Zeker, ook wij hebben den angst gekend van Pascal: ‘Quand je considère la petite durée de ma vie, absorbée
| |
| |
dans l'éternité précédente et suivante; le petit espace que je remplis, et même que je vois, abîmé dans l'infinie immensité des espaces que j'ignore et qui m'ignorent, je m'effraye et m'étonne de me voir ici plutôt que là; pourquoi à présent plutôt que lors.

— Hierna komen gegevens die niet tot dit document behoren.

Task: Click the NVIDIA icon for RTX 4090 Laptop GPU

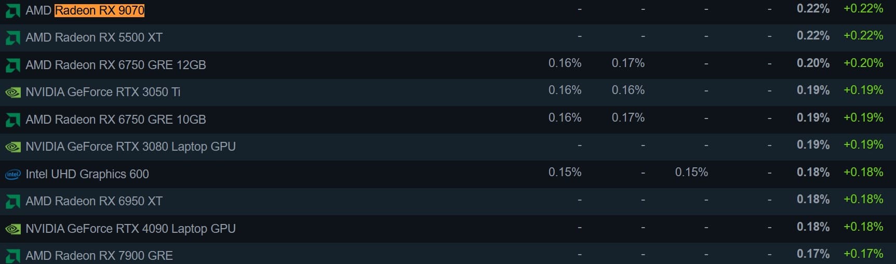Action: [x=12, y=229]
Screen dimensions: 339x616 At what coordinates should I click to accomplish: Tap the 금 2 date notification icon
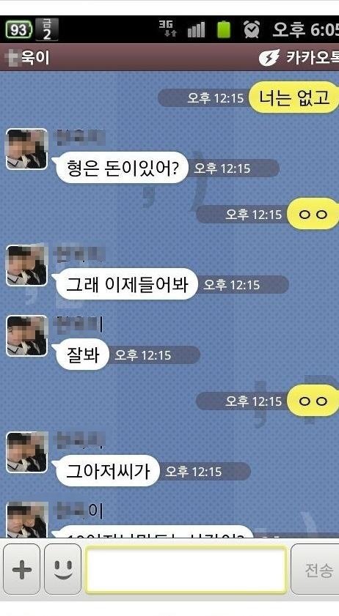[47, 29]
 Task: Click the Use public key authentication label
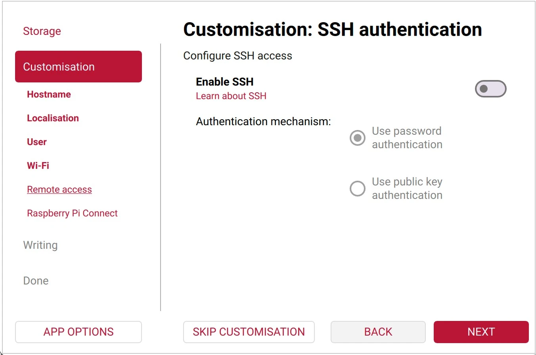pyautogui.click(x=407, y=188)
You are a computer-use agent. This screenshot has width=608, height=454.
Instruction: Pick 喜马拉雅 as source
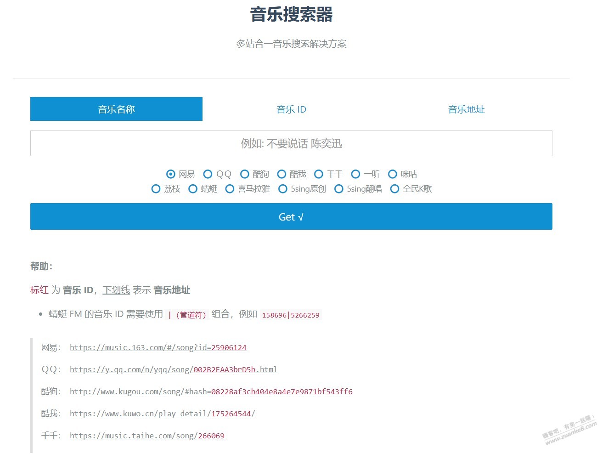coord(230,189)
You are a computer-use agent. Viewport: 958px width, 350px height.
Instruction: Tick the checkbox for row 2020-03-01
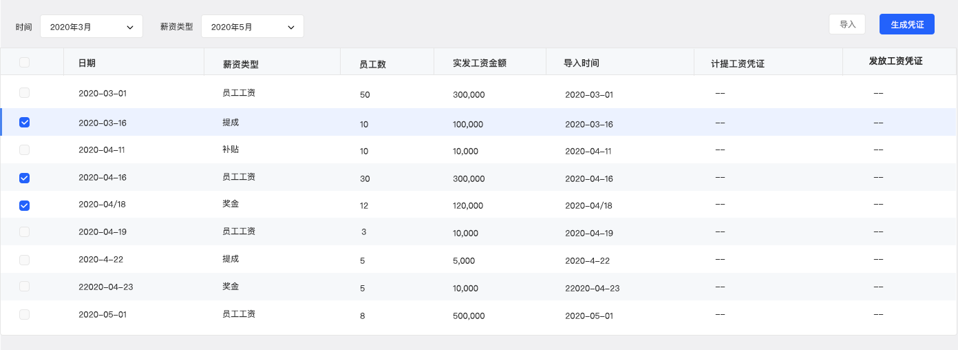25,92
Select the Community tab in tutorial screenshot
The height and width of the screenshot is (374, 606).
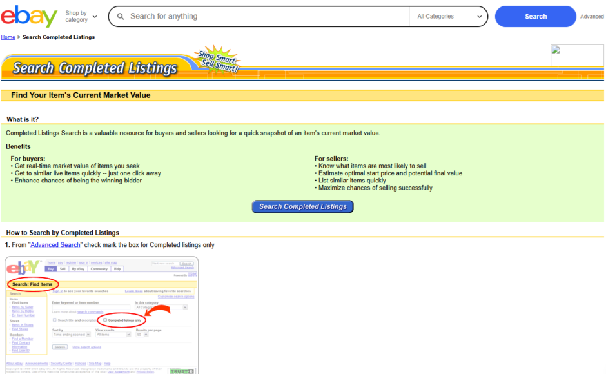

Qui m'y a mis, par l'ordre et la conduite de qui ce lieu et ce temps ont-ils été destinés à moi?’ - Zeker, wij meer dan anderen hébben gekend den eigen smaad om onze doelloosheid en alle gebrek aan reden dat wij zouden wezen gelijk wij zijn. Maar ik zeg het u: het is hetgeen ons individualisme heeft gelouterd, heeft geweerd tegen alle egotisme. Want tevens wisten wij immers, dat anderen zich dezelfde vragen stelden als wij deden, en dat die vragen elkander ontmoeten zouden, en dat uit dit samentreffen het antwoord ons blijde misschien in het gelaat zal slaan. En zelfs waar dit niet geschiedde: hebben wij, tot troost, niet geleerd dat wij alle dezelfde vragers, dezelfde smeekelingen zijn?
En niet alleen in deze ónze tijden: ook, mijne vrienden, in den Tijd. De harmonie, die is gerezen uit onze gelijktijdig-opzingende verlangens en smarten, wij hebben ze erkend in die der eeuwen. En het brengt ons, epigonen en decadenten, in een niet te versmaden gezelschap...
Maar neem mij niet kwalijk: ik wilde u spreken over de ‘Verzen’ van Firmin van Hecke...
De Groene Amsterdammer, 15 Juni 1913.